**What you should do**
Below are entries. Reproduce exactly the lines between the line holding "Your Email (249, 922)" and the line holding "Your Name (248, 839)", inclusive, and only those.

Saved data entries
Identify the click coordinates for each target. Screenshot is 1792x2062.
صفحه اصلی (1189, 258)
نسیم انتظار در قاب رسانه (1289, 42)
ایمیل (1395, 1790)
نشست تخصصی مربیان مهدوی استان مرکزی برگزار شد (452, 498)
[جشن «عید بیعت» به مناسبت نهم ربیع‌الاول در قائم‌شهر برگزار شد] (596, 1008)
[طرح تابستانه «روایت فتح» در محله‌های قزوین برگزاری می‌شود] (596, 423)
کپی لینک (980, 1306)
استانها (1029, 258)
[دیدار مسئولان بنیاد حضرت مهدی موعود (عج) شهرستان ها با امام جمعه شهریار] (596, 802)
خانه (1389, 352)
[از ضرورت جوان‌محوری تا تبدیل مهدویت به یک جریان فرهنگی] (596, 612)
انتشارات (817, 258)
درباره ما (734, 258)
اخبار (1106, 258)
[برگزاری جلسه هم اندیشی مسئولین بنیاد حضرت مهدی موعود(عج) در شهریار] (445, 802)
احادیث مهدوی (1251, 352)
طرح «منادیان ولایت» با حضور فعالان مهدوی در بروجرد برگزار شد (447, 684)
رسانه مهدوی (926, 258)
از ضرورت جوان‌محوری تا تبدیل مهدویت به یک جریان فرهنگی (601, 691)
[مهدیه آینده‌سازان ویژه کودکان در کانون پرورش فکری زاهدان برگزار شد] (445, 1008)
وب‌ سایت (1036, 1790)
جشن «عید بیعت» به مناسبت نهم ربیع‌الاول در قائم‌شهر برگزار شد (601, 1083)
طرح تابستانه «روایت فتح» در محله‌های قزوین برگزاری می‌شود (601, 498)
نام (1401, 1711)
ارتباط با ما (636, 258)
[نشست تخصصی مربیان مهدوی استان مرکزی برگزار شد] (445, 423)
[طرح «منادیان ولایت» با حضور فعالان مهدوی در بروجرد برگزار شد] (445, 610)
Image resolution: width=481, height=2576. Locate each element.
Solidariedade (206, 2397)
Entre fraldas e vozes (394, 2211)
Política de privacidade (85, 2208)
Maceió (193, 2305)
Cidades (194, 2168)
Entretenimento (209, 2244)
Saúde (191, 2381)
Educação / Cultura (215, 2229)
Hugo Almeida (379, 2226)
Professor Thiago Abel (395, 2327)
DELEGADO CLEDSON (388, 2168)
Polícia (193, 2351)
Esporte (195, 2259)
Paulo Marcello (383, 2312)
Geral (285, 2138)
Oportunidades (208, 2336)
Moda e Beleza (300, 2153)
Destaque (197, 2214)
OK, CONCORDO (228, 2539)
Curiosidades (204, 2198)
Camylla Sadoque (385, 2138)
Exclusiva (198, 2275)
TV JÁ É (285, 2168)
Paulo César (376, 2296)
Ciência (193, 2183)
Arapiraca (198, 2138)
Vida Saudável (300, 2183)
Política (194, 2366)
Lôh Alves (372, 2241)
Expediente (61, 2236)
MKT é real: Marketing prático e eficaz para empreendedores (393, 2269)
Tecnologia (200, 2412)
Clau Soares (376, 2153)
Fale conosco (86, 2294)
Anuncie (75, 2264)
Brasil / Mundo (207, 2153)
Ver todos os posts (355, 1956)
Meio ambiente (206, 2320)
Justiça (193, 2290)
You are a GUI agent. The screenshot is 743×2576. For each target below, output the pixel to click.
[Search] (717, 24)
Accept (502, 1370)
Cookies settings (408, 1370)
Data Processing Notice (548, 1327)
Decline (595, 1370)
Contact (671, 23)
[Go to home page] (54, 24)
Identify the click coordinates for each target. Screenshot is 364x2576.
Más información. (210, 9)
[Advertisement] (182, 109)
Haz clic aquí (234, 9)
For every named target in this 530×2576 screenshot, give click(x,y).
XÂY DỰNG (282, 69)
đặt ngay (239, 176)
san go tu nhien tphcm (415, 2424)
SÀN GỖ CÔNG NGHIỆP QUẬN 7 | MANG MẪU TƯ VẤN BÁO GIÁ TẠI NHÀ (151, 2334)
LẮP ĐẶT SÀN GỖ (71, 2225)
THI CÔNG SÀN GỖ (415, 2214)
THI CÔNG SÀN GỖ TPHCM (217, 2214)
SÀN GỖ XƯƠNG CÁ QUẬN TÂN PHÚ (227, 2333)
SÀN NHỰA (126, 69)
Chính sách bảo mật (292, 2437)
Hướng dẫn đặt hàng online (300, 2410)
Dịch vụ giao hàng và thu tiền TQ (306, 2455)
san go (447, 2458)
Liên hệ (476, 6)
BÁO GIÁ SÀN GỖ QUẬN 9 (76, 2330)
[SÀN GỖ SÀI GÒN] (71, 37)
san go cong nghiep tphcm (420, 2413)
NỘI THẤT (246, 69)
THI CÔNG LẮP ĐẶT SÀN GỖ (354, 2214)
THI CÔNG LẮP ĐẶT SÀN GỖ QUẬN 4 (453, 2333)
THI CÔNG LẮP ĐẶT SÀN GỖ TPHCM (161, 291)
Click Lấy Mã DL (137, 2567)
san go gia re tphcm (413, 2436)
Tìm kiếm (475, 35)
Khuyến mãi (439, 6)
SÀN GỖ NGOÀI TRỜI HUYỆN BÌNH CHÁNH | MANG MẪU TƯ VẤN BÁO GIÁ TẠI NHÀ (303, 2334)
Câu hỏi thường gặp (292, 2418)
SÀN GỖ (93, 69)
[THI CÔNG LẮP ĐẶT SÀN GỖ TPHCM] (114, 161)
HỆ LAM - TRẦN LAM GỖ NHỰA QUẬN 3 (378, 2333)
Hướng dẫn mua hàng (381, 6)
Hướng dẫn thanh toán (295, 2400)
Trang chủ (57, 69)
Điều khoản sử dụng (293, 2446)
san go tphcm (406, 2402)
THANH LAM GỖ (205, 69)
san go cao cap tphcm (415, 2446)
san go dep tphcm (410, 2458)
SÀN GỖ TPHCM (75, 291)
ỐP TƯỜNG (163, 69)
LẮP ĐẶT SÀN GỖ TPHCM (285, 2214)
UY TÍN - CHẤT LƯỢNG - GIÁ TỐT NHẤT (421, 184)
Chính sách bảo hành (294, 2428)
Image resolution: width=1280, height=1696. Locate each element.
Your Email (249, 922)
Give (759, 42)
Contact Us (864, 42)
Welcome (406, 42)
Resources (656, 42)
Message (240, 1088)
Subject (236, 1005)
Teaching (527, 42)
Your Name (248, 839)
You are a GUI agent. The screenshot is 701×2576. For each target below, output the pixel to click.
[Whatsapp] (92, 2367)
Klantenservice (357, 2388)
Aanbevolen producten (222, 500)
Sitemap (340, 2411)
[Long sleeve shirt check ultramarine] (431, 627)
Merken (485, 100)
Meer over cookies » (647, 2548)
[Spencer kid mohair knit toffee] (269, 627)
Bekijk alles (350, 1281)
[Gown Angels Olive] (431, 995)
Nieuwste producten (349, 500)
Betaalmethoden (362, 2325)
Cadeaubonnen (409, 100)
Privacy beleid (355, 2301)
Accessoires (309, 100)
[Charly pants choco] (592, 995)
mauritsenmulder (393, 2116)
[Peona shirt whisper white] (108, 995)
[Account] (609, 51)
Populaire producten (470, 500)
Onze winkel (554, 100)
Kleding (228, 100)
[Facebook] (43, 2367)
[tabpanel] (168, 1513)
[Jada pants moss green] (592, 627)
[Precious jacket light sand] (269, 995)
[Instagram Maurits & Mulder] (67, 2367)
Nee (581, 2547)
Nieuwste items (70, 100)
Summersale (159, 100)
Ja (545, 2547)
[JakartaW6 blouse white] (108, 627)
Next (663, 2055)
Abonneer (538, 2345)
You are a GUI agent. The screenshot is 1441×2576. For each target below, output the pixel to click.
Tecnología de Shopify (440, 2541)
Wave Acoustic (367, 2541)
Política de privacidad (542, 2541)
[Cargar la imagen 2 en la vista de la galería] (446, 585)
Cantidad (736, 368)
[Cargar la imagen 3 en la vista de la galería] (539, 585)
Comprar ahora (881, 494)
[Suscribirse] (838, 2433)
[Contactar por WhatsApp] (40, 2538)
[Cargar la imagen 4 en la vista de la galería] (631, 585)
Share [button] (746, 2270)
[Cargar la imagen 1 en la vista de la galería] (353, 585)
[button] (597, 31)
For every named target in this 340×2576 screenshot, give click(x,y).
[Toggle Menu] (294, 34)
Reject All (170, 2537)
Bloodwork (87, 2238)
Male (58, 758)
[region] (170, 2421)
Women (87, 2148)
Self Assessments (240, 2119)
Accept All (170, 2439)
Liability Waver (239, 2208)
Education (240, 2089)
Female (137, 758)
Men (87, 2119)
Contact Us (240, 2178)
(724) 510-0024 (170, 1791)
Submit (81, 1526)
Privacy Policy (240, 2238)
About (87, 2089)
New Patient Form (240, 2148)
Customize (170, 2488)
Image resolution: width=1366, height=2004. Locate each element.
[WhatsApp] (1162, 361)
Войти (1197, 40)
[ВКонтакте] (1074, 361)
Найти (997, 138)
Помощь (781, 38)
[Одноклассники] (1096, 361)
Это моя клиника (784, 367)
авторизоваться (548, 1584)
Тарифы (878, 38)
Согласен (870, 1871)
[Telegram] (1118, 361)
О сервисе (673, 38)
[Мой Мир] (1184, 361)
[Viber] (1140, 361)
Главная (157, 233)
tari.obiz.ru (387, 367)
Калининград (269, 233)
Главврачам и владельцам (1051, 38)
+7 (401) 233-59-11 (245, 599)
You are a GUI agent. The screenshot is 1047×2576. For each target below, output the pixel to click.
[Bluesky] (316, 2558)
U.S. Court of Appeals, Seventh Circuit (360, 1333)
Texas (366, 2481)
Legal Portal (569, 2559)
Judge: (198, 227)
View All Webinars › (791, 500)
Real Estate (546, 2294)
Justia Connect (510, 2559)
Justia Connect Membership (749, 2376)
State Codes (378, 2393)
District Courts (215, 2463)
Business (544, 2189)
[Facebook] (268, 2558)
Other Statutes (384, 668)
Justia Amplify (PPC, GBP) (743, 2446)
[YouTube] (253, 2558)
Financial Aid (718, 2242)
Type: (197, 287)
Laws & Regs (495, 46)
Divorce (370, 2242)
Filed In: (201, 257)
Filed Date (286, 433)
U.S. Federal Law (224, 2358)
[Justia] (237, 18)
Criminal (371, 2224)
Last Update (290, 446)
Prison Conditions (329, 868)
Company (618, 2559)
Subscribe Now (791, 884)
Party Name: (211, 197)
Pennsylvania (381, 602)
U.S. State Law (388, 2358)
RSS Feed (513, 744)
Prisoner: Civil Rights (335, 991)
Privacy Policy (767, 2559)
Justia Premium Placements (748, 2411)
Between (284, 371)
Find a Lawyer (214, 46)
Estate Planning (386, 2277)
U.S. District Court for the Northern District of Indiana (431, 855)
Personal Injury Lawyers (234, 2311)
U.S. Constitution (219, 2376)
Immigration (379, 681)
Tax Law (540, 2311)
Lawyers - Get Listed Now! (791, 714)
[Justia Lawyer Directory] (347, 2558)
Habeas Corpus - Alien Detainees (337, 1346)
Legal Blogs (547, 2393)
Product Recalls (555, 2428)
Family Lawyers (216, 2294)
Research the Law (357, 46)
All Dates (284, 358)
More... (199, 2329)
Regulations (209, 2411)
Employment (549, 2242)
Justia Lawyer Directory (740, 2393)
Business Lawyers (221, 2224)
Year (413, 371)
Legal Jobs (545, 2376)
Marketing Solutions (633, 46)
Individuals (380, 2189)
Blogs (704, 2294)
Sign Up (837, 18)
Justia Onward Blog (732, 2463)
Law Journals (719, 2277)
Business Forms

**Result**
Your Email (249, 922)
Give (759, 42)
Contact Us (864, 42)
Welcome (406, 42)
Resources (656, 42)
Message (240, 1088)
Subject (236, 1005)
Teaching (527, 42)
Your Name (248, 839)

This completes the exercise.